I am trying to translate the following and am having trouble, especially with how to translate "as":

"Entrepreneurial Culture, which encourages people to start businesses, can be fostered by promoting successful entrepreneurs as role models and teaching people to accept failure as a part of learning"

My try: 企業家文化能激勵人們去創業、可以以宣揚成功的創業家為好榜樣的方式以及提倡容忍失敗的態度去培養。

Sorry if I butchered it! How would you translate this/what are your suggestions?

Thanks! Learn a lot from you all!
 
  • retrogradedwithwind

    Senior Member
    Chinese
    企业家文化激励人们创业。要培养企业家文化,可以树立榜样,宣传成功的企业家,也可以通过教育的方式,教会人们接受失败,认为失败是学习的一部分。

    Basically that is not a word-by-word translation.
     

    brofeelgood

    Senior Member
    English, 中文
    One suggestion is to treat "X as Y" as "把/将 x 当作/看作 y", e.g.

    企业家文化,可以通过
    - 把成功的创业家树立为学习榜样 (榜样 usually goes with 树立)
    - 及将失败当作学习过程
    这双管齐下的策略培养出来.

    Personally, I think retrogradedwithwind's version is excellent. The entire essence of the original text is preserved.
     

    SuperXW

    Senior Member
    My try: 企業家文化能激勵人們去創業、可以以宣揚成功的創業家為好榜樣的方式以及提倡容忍失敗的態度去培養。
    也可以这样说:
    鼓励人们创业的企业家文化,孕育方法有:树立宣传成功企业家的榜样;教育人们从失败中学习。

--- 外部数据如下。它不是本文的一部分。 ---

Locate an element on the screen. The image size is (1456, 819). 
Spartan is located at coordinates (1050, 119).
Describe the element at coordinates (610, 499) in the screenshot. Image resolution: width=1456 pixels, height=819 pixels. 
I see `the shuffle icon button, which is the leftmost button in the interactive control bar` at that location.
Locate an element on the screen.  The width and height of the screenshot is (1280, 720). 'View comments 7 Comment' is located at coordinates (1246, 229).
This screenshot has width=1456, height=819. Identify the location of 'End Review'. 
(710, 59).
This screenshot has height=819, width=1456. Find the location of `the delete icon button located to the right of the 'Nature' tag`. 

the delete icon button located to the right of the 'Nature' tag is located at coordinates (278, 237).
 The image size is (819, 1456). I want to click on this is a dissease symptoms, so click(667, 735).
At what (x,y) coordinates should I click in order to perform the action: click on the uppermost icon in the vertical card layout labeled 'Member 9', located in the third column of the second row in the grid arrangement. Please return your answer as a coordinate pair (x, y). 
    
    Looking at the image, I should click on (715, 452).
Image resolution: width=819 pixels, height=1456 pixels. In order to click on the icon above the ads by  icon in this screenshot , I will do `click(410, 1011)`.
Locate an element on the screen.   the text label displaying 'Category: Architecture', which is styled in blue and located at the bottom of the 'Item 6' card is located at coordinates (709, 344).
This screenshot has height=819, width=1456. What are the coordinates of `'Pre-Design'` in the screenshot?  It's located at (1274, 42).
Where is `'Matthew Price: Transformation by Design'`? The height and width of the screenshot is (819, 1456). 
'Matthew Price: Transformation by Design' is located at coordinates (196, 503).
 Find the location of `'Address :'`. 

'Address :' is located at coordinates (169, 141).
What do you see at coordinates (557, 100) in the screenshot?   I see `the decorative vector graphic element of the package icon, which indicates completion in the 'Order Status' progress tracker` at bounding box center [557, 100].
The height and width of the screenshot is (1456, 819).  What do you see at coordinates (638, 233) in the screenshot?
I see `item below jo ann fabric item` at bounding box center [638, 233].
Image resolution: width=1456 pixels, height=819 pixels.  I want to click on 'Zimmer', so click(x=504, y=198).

    楼主的翻译,个人感觉是为了忠于原文,强行把复杂分句整合起来,结果句子太长,有点难懂。汉语中任何一个句子成分(主谓宾定状补)如果太长,都最好拆成分句。我个人倾向于按照意思的重要性、易懂性拆分开,不妨增减一些字词。
     

    bsbaby

    Member
    Mandarin
    Hi Riceball,
    企業家文化能激勵人們去創業、可以以宣揚成功的創業家為好榜樣的方式以及提倡容忍失敗的態度去培養。
    Your version is quite good; however, you made a mistake of subject confusion.
    In English, there is no problem with this type of sentence "ABC, which does something, is blah blah blah..."
    But, you must be careful translating this into Chinese.
    If we use your example: 企業家文化能激勵人們去創業、可以以宣揚成功的創業家為好榜樣的方式以及提倡容忍失敗的態度去培養。
    First, the、sign is not correct. A comma should be used here. For proper usage of Chinese caesura sign, please check http://www.lbx777.com/ywfj/ywcs/bd/bd24.htm.
    So rewrite your sentence into: 企業家文化能激勵人們去創業, ......
    Remember, In Chinese, one comma can be a full sentence. Hopefully you can see that the second sentence "可以以...的方式去培養" is missing its subject.
    Chinese readers would be confused because subject 企業家文化 is simply too far away from the second sentence.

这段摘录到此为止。